[Start DATASET ROWS]

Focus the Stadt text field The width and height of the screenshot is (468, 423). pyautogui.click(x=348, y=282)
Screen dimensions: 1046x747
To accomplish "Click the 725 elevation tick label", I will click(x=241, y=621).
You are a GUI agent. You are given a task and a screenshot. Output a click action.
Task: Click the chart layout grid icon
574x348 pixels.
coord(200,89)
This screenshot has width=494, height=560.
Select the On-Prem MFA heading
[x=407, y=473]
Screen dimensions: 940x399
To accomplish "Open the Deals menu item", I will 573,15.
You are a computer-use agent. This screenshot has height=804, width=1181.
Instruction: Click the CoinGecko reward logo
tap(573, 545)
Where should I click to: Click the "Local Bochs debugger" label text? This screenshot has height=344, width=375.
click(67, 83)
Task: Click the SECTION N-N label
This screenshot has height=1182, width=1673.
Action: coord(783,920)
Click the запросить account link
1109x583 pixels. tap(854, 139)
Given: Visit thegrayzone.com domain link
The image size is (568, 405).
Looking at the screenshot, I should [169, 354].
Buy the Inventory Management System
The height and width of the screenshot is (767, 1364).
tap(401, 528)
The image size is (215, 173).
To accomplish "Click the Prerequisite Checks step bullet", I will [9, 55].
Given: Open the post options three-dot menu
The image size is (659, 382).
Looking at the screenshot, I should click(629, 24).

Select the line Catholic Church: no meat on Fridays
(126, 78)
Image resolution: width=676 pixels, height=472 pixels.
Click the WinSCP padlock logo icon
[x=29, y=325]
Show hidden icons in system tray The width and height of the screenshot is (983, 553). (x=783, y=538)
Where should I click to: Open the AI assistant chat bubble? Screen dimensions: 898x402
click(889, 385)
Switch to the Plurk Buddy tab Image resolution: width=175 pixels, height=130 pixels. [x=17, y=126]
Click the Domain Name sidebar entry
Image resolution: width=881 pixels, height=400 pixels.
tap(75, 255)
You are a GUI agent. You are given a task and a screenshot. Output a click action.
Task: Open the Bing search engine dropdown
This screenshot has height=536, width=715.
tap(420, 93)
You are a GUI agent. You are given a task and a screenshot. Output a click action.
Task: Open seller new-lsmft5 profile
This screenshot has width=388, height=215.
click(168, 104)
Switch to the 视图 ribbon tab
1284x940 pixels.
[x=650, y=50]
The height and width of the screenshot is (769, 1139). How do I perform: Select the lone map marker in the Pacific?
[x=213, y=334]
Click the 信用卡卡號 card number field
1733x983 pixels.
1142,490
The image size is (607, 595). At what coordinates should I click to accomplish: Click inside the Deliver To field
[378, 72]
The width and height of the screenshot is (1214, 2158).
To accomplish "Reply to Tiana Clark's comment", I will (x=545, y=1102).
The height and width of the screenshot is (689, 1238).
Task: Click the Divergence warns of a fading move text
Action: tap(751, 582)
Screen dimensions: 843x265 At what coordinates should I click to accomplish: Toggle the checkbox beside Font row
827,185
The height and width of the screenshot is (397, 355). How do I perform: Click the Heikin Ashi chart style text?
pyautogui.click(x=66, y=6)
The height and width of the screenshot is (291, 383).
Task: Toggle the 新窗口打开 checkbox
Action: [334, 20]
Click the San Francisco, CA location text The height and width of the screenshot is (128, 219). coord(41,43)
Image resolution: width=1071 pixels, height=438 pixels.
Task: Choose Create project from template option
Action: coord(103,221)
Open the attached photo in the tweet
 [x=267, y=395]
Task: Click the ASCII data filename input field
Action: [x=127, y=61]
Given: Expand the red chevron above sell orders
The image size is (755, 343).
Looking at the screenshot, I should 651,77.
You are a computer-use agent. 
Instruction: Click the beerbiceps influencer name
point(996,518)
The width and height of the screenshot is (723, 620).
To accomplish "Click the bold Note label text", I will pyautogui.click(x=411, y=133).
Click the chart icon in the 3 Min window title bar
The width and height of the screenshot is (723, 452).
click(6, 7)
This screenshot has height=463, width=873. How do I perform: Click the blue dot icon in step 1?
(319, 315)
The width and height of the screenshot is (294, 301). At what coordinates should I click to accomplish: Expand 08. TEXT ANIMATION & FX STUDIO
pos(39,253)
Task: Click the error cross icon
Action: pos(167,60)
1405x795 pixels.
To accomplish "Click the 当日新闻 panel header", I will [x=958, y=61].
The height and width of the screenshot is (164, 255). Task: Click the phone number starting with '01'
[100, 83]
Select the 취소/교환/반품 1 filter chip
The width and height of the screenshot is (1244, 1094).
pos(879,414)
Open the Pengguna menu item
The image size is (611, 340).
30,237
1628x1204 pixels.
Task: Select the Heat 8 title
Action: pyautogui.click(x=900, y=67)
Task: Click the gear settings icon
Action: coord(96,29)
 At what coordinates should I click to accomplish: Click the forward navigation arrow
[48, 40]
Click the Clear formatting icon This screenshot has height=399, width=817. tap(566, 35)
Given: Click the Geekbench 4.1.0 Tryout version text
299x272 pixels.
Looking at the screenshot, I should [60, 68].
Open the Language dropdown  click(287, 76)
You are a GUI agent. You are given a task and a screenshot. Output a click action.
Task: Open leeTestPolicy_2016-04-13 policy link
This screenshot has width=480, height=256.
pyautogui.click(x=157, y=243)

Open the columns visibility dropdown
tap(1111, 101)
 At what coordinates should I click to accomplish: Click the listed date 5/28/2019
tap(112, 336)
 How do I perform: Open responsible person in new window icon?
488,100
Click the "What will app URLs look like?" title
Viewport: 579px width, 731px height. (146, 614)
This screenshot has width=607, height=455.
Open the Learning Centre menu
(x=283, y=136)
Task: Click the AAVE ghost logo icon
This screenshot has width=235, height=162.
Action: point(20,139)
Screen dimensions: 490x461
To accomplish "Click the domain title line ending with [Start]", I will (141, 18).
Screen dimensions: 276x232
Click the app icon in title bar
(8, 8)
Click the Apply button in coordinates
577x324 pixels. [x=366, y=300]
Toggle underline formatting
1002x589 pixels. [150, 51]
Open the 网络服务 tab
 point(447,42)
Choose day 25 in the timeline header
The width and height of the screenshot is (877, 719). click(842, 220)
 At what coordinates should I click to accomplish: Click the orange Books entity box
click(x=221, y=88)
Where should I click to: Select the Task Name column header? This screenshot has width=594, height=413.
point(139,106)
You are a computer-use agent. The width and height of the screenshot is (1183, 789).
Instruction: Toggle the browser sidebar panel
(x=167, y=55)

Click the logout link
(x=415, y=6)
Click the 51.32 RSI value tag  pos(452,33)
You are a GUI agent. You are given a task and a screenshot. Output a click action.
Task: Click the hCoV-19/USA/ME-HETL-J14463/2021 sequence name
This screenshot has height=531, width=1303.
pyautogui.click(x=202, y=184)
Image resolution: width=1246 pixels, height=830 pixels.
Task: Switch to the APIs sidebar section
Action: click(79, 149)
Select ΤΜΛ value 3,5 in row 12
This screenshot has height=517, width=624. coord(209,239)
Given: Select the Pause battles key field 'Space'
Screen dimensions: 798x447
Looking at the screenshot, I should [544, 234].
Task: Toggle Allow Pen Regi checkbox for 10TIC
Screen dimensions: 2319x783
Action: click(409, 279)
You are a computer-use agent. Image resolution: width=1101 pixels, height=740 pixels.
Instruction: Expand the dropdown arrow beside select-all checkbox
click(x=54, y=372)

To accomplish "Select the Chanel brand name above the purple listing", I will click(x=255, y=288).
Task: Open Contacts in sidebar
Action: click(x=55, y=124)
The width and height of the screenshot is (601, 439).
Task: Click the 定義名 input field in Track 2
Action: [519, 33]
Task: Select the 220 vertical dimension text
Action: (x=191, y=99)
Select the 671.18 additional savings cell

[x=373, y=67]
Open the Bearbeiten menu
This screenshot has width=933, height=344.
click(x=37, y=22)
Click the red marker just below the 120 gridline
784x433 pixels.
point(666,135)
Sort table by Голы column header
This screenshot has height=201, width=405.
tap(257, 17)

[End DATASET ROWS]

REQUIRED WORK: Pick out every line in the records above that contains the string "chart", matching case exactly, and copy each one.

FULL OUTPUT:
Task: Click the chart layout grid icon
The height and width of the screenshot is (397, 355). How do I perform: Click the Heikin Ashi chart style text?
Click the chart icon in the 3 Min window title bar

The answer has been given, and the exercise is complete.